Doch kommen auch viele weitere interessante Ergebnisse zu Tage. So wird man nebenbei darauf aufmerksam, dass in früheren Zeiten die Frauen oft erst die Geburtshilfe zum Beruf machten, wenn ihre eigenen Kinder herangewachsen waren, während schon die ältere Generation der Interviewten die Ausbildung als junge Frauen begann (17, 46 ff.). Wenn heute die meisten Hebammenschülerinnen Abitur haben und die Ausbildung neuerdings auch in Deutschland auf Hochschul-Niveau durchgeführt wird (254 ff.), kamen Mitte des 20. Jahrhunderts angehende Hebammen nicht selten aus bescheidenen Verhältnissen und konnten den Lehrgang nur dank finanzieller Unterstützung der Gemeinde bezahlen; dafür mussten sie sich verpflichten, eine bestimmte Zahl von Jahren in diesem Bezirk tätig zu bleiben (47 f., 68 f.). Als seit den 1960er Jahren auch die Dorffrauen zur Entbindung in ein Krankenhaus gingen, holten in Orten mit vielen Arbeitsmigrant_innen türkische Gebärerinnen die lokale Hebamme zur Hausgeburt, und sie lernte bei der neuen Klientel das Gebären in der Hocke kennen, das ihr zuvor weder in der Ausbildung noch in der Praxis begegnet war (72 f.). Bei großen Universitätskliniken, die ärztliche Geburtshelfer und Hebammen ausbildeten, gab es bis in die 1970er Jahre sogenannte Hausschwangere, die sich als Gegenleistung für kostenlose Aufnahme – wie zwei Jahrhunderte zuvor – für die Untersuchungsübungen der Praktikanten und Schülerinnen zur Verfügung halten mussten (85 ff.).

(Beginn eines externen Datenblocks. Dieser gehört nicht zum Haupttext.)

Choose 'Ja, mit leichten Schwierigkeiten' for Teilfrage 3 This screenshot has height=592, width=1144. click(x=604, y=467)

So gibt das Buch Einblick in aktuelle Debatten um die Vorzüge und Nachteile verschiedener Arten der Geburtsbetreuung, bringt manche Einsicht in die Veränderungen, die in den vergangenen 70 Jahren auf diesem Feld vor sich gegangen sind, und zeigt vor allem, wie sich dieser „Wandel der Gebärkultur“ in den Erfahrungen von Hebammen niederschlug.